If that fails there is an additional script included in the zip files called ‘Package check’. Run this and try knitting the original file again.
The following code
rmarkdown::render("T:/Projects/12 - LMR/development/lmr/lmr_master/code/labour-market-report.Rmd")
will knit the labour-market-report and retain all of the dataframes,
variables and functions. This can be useful for debugging [note the file
path will need updated].
Usually when you knit the report all of the dataframes, variables and functions are removed when the html is completed - this is because when the report is knit using the button above R opens a new session, runs the code and closes the session again.
There is a wealth of help guides for R online.
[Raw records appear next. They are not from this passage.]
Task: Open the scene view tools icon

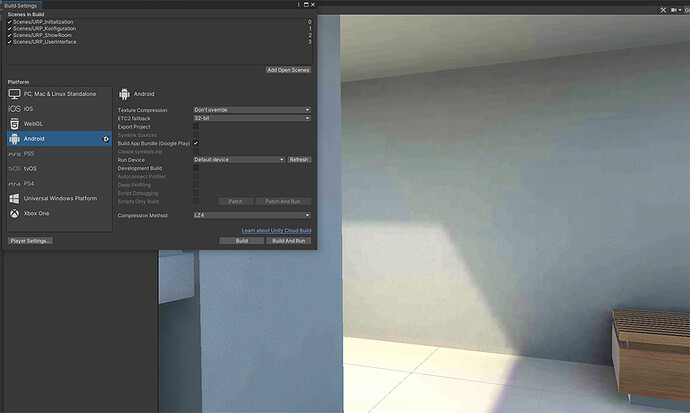Action: [663, 10]
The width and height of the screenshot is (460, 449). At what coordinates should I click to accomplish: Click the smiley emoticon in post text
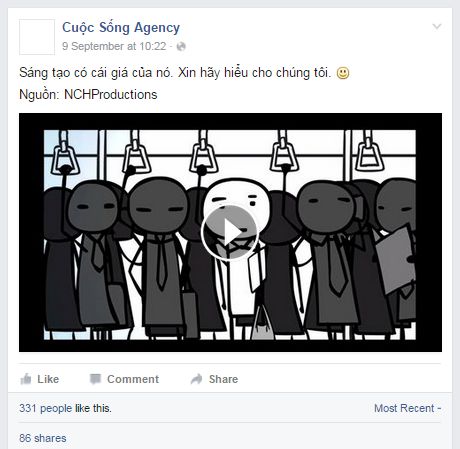[343, 73]
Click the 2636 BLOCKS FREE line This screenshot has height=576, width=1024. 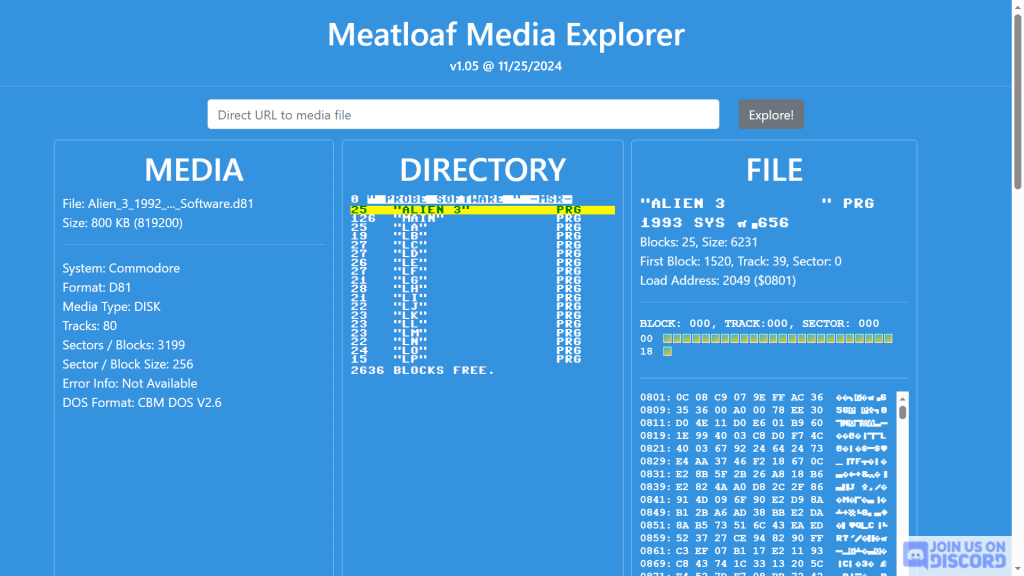(x=422, y=371)
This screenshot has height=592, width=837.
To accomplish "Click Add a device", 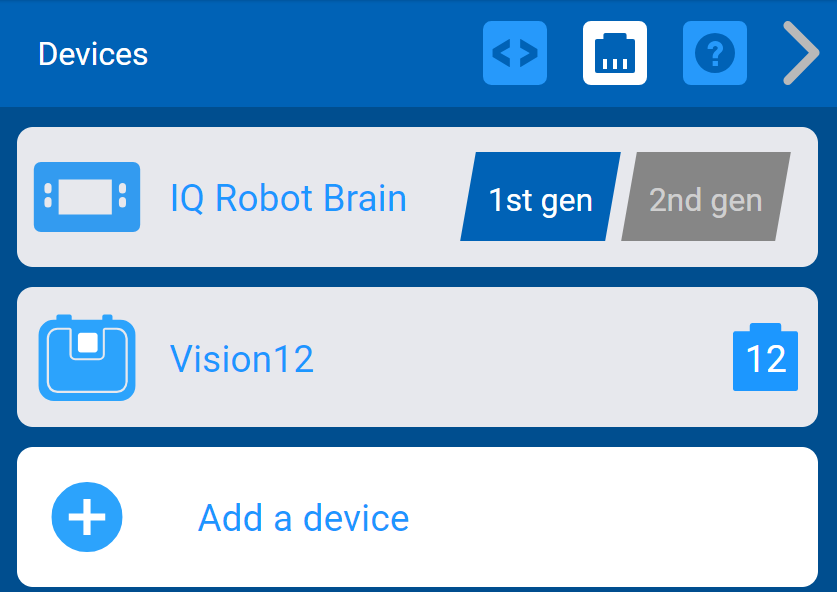I will tap(303, 517).
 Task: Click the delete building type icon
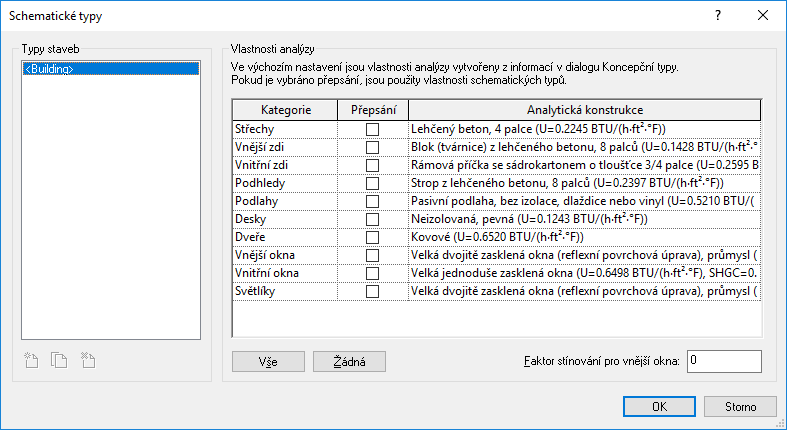(x=87, y=361)
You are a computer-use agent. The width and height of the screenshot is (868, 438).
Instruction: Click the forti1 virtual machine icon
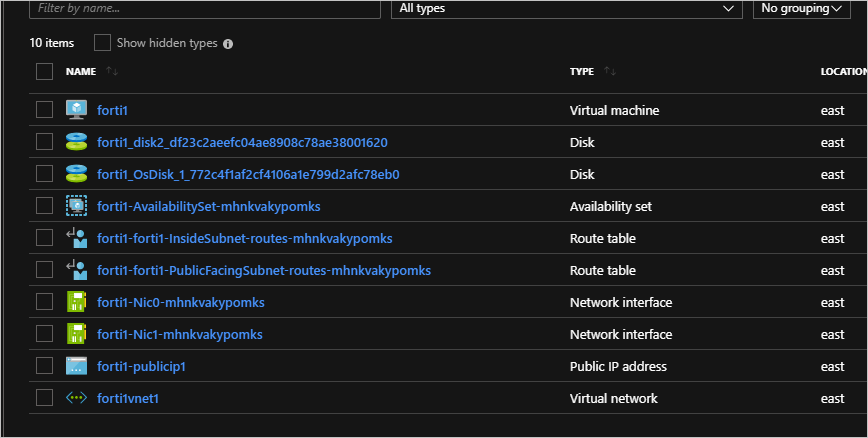click(77, 110)
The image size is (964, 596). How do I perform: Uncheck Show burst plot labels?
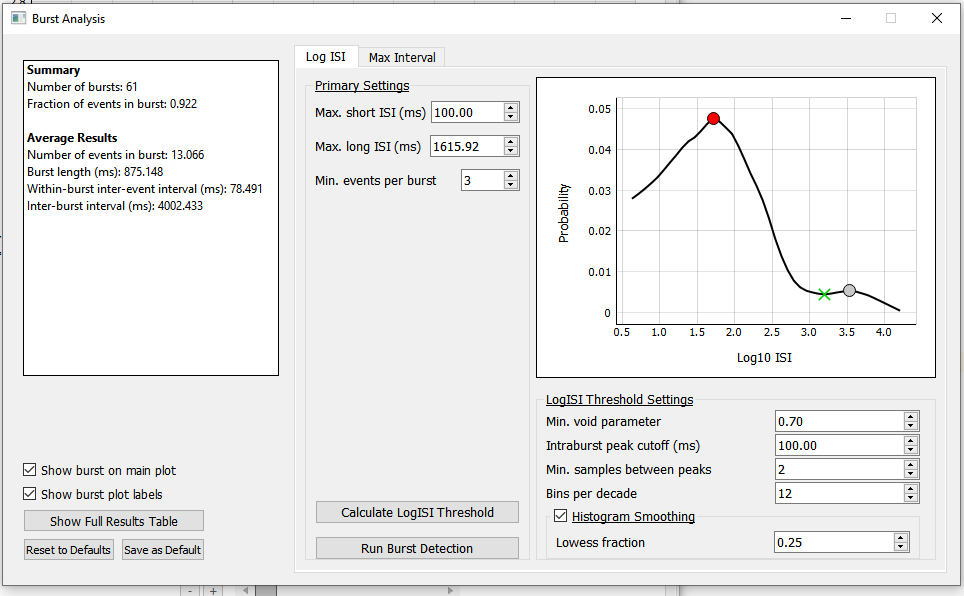tap(30, 494)
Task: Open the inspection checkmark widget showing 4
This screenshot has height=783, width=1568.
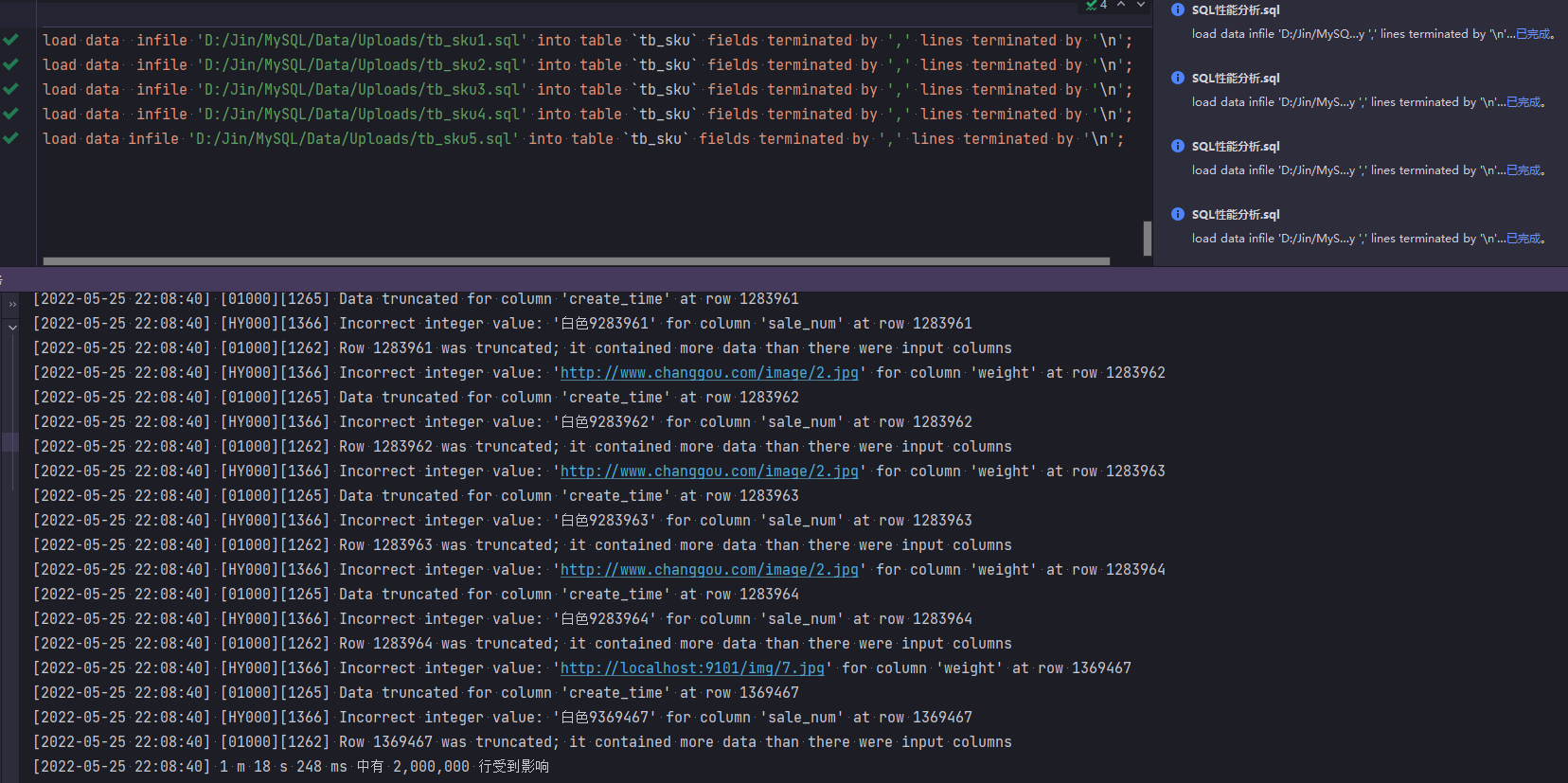Action: coord(1096,5)
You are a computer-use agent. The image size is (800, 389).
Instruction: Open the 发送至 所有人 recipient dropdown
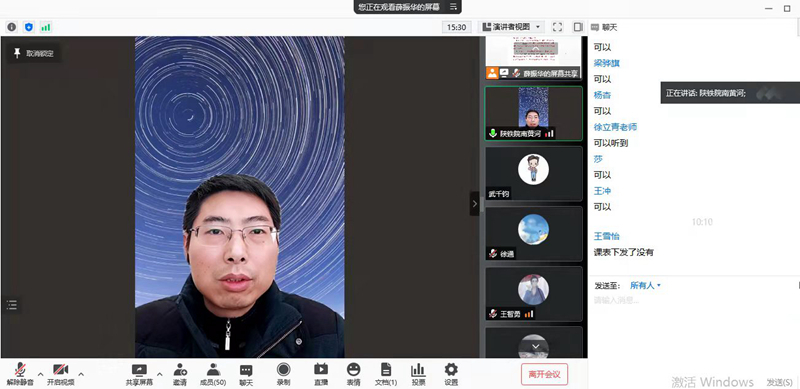(645, 285)
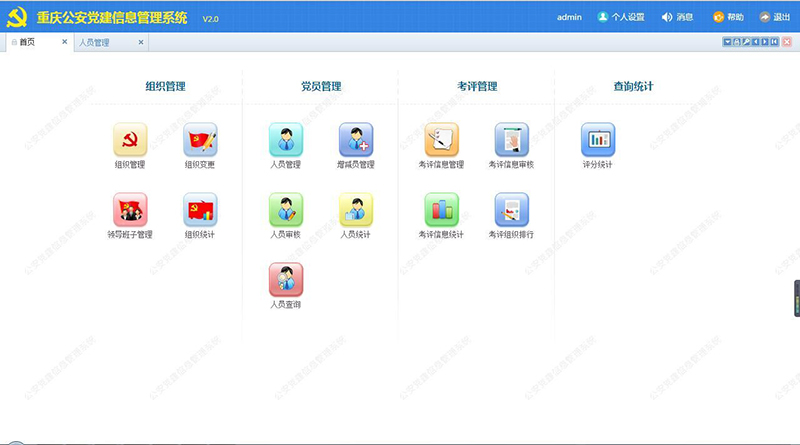Open 考评信息管理 icon
Viewport: 800px width, 445px height.
[441, 140]
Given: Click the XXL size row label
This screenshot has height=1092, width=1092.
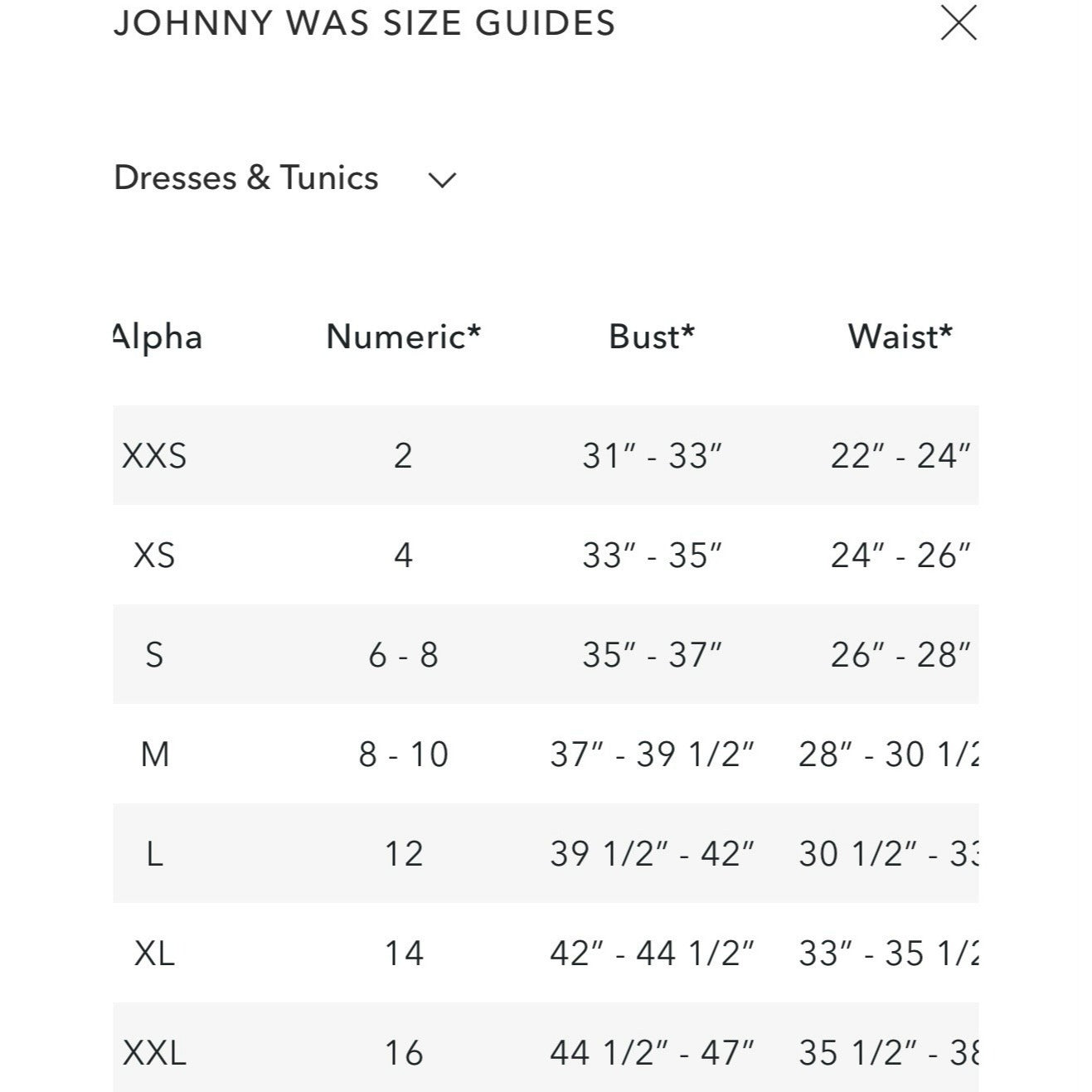Looking at the screenshot, I should pyautogui.click(x=154, y=1053).
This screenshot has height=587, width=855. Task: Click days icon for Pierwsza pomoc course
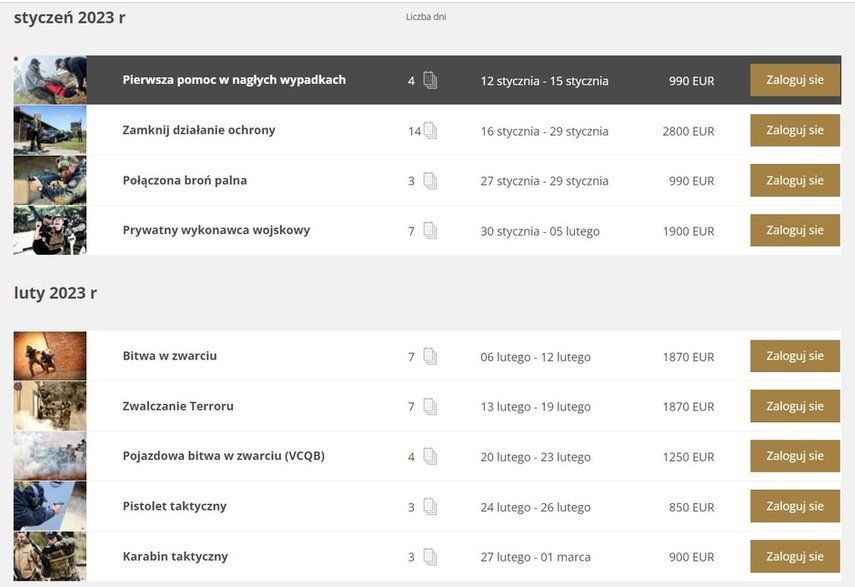(430, 80)
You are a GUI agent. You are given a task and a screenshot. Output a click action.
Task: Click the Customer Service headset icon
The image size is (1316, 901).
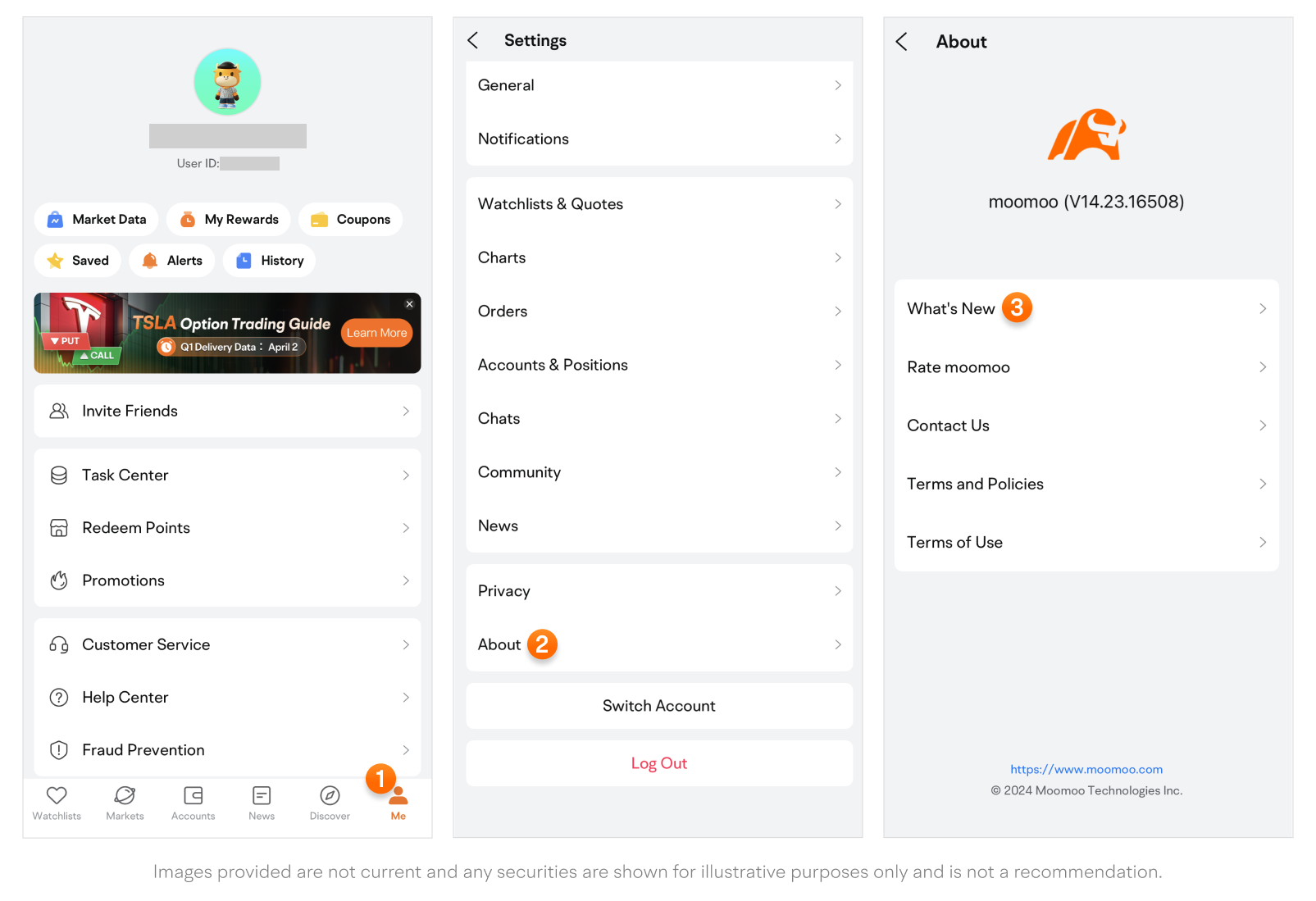click(x=59, y=644)
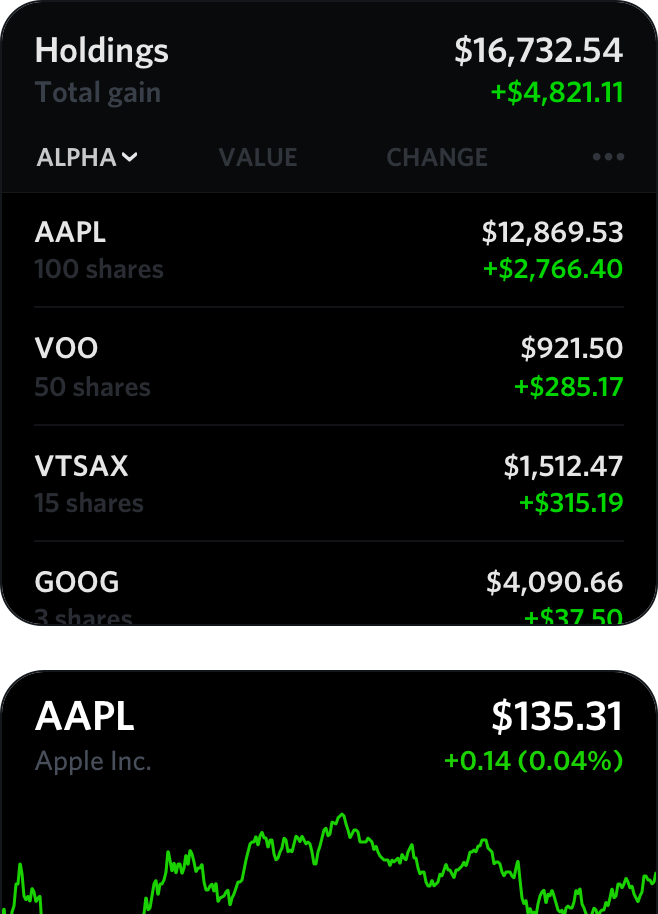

Here are some of them:
A number of cheatsheets are available for R.
Dynamic documents with rmarkdown cheatsheet
Data transformation with dplyr cheatsheet
Data import with readr, readxl, and googlesheets4 cheatsheet
Some useful tips for using the RStudio includes changing the appearance in global options.
Date last created/knitted 2024-03-20 09:05:52
Comments
When you want to comment out multiline of R code, the conventional way to do it would be to place a # character at the beginning of each of the lines you need to comment out since R does not support multiline comments.
Performing that task is easy if the number of lines of code to comment out is small. But if you need to comment out a really long block of code, a specialized code editor capable of adding a # character to each line in a selected block could be useful. In RStudio, you can do that by using the Ctrl+Shift+C key combination in Windows. The RStudio documentation offers more information on keyboard short-cuts.